Exercise: Render the listing below as a numbered list, leaving out any blank lines.

Items taken from a data source:
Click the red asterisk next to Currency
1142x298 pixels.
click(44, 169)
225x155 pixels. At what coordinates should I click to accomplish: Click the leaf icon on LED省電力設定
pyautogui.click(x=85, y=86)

Written solution:
1. Click the red asterisk next to Currency
2. 1142x298 pixels.
3. click(44, 169)
4. 225x155 pixels. At what coordinates should I click to accomplish: Click the leaf icon on LED省電力設定
5. pyautogui.click(x=85, y=86)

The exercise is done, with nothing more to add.